Unraveling the complexity of vitamin B12 diseases
For more than 45 years, Dr. David Rosenblatt, senior scientist in the Child Health and Human Development Program at the Research Institute of the McGill University Health Centre and a professor in the Departments of Human Genetics, Medicine, Pediatrics and Biology at McGill University, has helped and studied patients with difficulty assimilating vitamin B12, a critical organic compound only found in foods derived from animals; vegans must obtain it from supplements. Vitamin B12 is essential for healthy functioning of the human nervous system and red blood cell synthesis, and a lack of vitamin B12 can cause anemia, problems with the brain and other serious medical issues. Collaborating with international research teams, Dr. Rosenblatt has discovered new genetic diseases related to vitamin B12 deficiency, by identifying genes that are involved in its metabolism.
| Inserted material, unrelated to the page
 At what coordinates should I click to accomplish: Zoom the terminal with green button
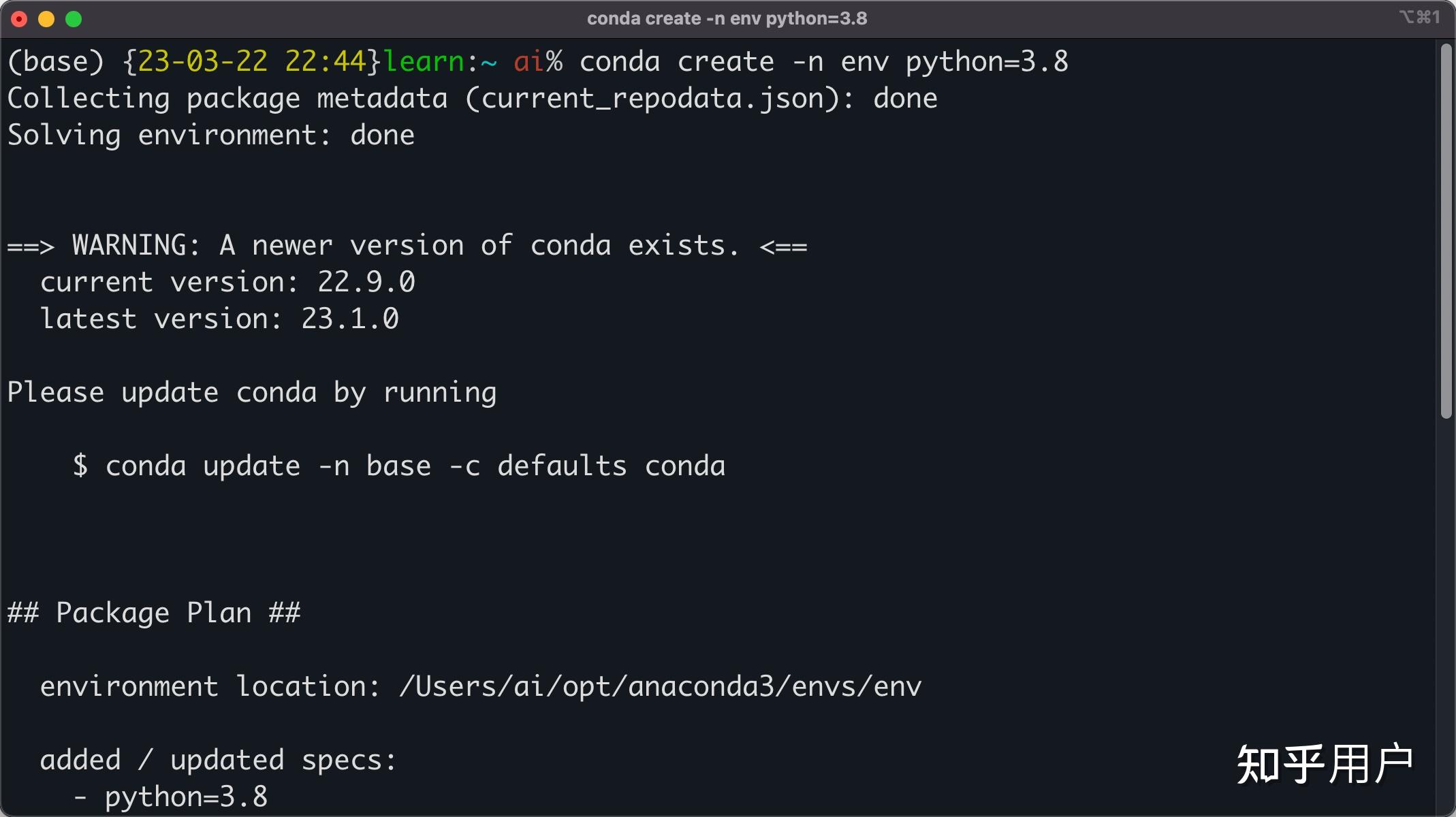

Now, a new study that Dr. Rosenblatt co-authored with a team of lead researchers at Baylor College of Medicine sheds new light into the complexity of vitamin B12 diseases. The scientists studied two rare inherited vitamin B12 diseases that are clinically distinct from the most common genetic vitamin B12 disorder, called cblC. Their work suggests that, in addition to the gene affected in the common vitamin B12 disease, other genes are also affected, making a more complex syndrome. The study, published today in Nature Communications, searched for those genes and studied their function.
Working with mouse models, the team found that the genes involved in the more complex forms of the condition not only cause the expected typical cblC vitamin B12 disease but also affect the generation of ribosomes, the protein-building machinery of the cell. The findings support reevaluating how to treat patients in the future and have implications for genetic counselling.